Conclusions
MOEAs algorithms have been successfully implemented
for various aspects in medicine. MOEAs are now used increasingly in
radiotherapy treatment planning, especially in high dose brachytherapy. The
possibility exists to use MOEAs for he more widely used low dose brachytherapy
treatment. For external intensity beam radiotherapy the number of parameters is
very large but MOEAs with a support from deterministic algorithms can provide
faster a representative set of non-dominated solutions of a quality clinical
acceptable. The study of the results of the application may help to understand
optimal beam directions and numbers of fields for specific types of cancer.
In other fields such image reconstruction, decision
making, computer aided diagnosis the use of MOEAs instead of single objective
optimization algorithms provides a range of solutions out of which better
solutions can be obtained than by a trial and error method necessary to find weights
that provide a satisfactory solution.
In this way MOEA in medicine can be viewed as an
optimization of the optimization where better results can be obtained. While
the optimization aspects have been discussed in details the decision making
process is not considered in most of the MOEAs presented.

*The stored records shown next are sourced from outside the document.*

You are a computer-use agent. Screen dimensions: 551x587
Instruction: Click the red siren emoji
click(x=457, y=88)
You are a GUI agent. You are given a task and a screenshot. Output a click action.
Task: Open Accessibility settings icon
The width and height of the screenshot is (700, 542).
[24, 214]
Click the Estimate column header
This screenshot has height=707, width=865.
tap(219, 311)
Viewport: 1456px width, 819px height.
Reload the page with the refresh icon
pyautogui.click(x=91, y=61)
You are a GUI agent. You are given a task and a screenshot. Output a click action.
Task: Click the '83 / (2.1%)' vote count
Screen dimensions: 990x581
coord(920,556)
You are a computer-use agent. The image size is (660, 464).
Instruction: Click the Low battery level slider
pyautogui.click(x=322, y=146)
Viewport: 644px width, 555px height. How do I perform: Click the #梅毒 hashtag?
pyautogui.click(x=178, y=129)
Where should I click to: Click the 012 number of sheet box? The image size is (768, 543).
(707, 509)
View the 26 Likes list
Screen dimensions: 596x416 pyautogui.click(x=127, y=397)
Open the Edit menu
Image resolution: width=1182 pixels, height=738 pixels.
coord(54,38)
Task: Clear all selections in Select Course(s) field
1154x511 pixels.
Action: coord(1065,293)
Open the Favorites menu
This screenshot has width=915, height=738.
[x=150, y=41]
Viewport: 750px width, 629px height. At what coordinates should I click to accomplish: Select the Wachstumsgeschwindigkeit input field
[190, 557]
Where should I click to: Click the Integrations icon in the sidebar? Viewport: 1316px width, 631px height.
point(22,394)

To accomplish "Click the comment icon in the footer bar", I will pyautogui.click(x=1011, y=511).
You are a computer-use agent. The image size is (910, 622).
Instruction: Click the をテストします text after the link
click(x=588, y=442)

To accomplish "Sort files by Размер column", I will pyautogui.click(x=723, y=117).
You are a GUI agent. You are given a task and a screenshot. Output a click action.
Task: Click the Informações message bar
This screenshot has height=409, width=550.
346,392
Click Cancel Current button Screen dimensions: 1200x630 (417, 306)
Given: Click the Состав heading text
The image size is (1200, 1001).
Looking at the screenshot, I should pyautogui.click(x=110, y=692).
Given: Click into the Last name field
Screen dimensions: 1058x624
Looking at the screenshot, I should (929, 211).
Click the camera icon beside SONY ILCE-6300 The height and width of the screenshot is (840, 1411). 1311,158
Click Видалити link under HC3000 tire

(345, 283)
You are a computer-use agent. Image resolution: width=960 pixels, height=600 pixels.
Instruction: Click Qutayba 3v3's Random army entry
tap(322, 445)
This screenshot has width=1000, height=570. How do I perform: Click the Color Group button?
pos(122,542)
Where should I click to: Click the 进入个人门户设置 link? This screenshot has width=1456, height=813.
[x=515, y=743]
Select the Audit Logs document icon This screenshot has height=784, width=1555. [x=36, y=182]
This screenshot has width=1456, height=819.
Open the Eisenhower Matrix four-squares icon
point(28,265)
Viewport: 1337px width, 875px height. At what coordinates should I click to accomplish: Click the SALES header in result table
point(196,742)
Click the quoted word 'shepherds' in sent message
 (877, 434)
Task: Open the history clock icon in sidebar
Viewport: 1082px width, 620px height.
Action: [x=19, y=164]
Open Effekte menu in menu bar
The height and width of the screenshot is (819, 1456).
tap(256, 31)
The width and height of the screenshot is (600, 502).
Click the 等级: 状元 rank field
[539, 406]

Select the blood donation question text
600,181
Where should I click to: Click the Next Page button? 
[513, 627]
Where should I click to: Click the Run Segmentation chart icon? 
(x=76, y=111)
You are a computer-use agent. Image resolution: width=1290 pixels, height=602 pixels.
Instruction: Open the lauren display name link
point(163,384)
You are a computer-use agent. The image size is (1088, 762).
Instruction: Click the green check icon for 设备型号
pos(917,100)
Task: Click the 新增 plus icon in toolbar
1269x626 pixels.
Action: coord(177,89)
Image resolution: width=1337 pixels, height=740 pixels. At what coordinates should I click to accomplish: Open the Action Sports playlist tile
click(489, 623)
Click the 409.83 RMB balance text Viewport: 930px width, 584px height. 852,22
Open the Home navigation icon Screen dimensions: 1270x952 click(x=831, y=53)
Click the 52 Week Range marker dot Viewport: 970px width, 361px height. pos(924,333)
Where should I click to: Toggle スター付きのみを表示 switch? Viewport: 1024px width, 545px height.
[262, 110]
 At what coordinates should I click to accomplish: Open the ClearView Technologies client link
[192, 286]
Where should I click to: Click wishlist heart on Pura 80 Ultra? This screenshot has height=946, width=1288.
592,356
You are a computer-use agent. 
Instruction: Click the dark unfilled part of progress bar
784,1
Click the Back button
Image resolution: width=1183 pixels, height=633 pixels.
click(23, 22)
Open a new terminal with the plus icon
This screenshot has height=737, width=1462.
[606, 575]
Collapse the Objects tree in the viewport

For complex problems that involve many objectives the
performance of MOEAs over conventional scalar objective optimizations are more
pronounced. A very large number of optimization runs are necessary to obtain a
representative set of solutions. The mapping from decision to objective space
produces solutions by the conventional methods that are clustered and not
necessarily uniform distributed over the entire Pareto front. The results are
that some good solutions to be obtained by conventional methods could require a
very fine tuning of the importance factors. MOEAs can produce furthermore
solutions in regions not accessible by conventional weighted scalar
optimizations.
MOEAs used in medicine include NPGA by Horn and
Nafpliotis and NSGA by Srinivas et al. Later more efficient algorithms
like SPEA or NSGA-II were used. Some problems are high
dimensional and MOEAs alone fail to produce sufficient good solutions. Most of
the genetic operators and selection methods produce solutions that are far for
the global Pareto optimal front. Even with a large number of generations the
population converges prematurely. Initialization of the population with
solutions provided by other methods helps to improve significantly the
performance of the MOEA algorithms. Knowledge inclusion is important that
reduce the search space and improves the performance of MOEAs.
Hybrid algorithms in IMRT in cooperation with
deterministic gradient based optimization algorithms allow MOEAs to produce
fast high quality solutions even for problems with as many as 5000 and more
parameters. This is only possible for this specific type of problem. Without
the support from other algorithms produce only very poor quality solutions.